L'émigration, même si les textes d'histoire n'en parlent pas assez, a été une page douloureuse mais fondamentale du progrès économique et social de l'Italie et d'autres pays. Et le phénomène se répète tristement, impliquant également d'autres régions du monde. Les fondations de l'Europe Unie ont été posées ici. Au fond de cette mine, où des travailleurs de 12 pays différents ont versé leur sueur et leur sang. Nous avons connu plus de 70 ans de paix et de progrès social et économique. Bien sûr, il n'est pas parfait, et il doit être amélioré, mais l'expérience des dernières décennies doit nous apprendre qu'il vaut la peine de persévérer dans cette voie. Ce site devrait être un lieu de pèlerinage pour les députés européens et tous les jeunes politiciens afin qu'ils comprennent que la prospérité dans laquelle ils sont nés est due en grande partie aux sacrifices, à la sueur et au sang versés par nos pères. Ignorer cette leçon, uniquement à des fins politiques et électorales, signifierait ignorer la mémoire historique et replonger l'Europe dans le chaos.

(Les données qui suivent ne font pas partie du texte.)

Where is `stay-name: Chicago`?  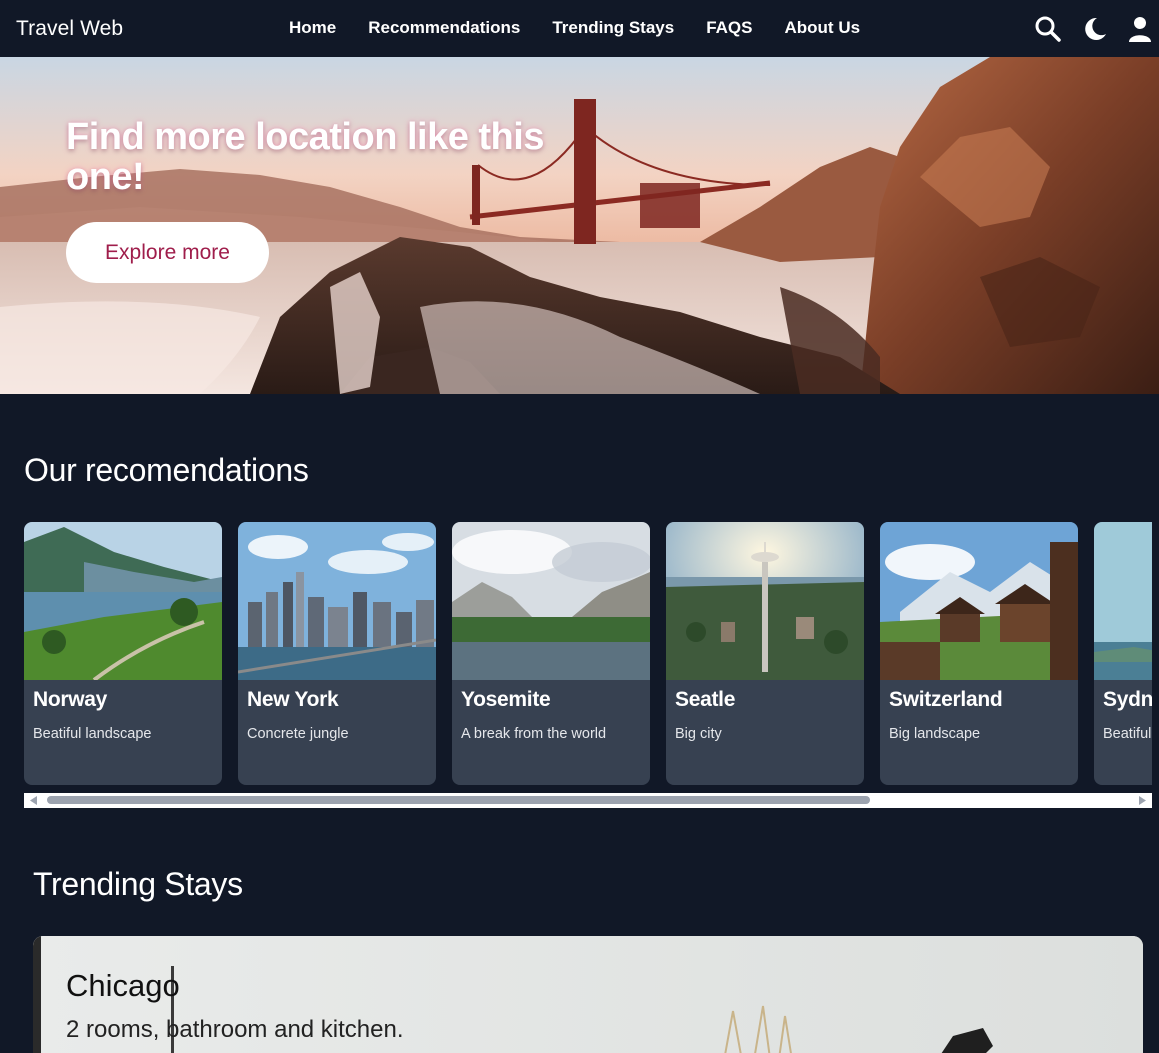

Une autre leçon très importante à tirer, et qui n'a pas encore été tirée, de la tragédie du Bois du Cazier est la sécurité au travail. Il est inacceptable qu'à notre époque, des accidents mortels se produisent encore quotidiennement, comme c'est le cas en Italie. Le profit est important, mais il ne peut pas avoir priorité sur la vie. La vie doit continuer à être sacrée.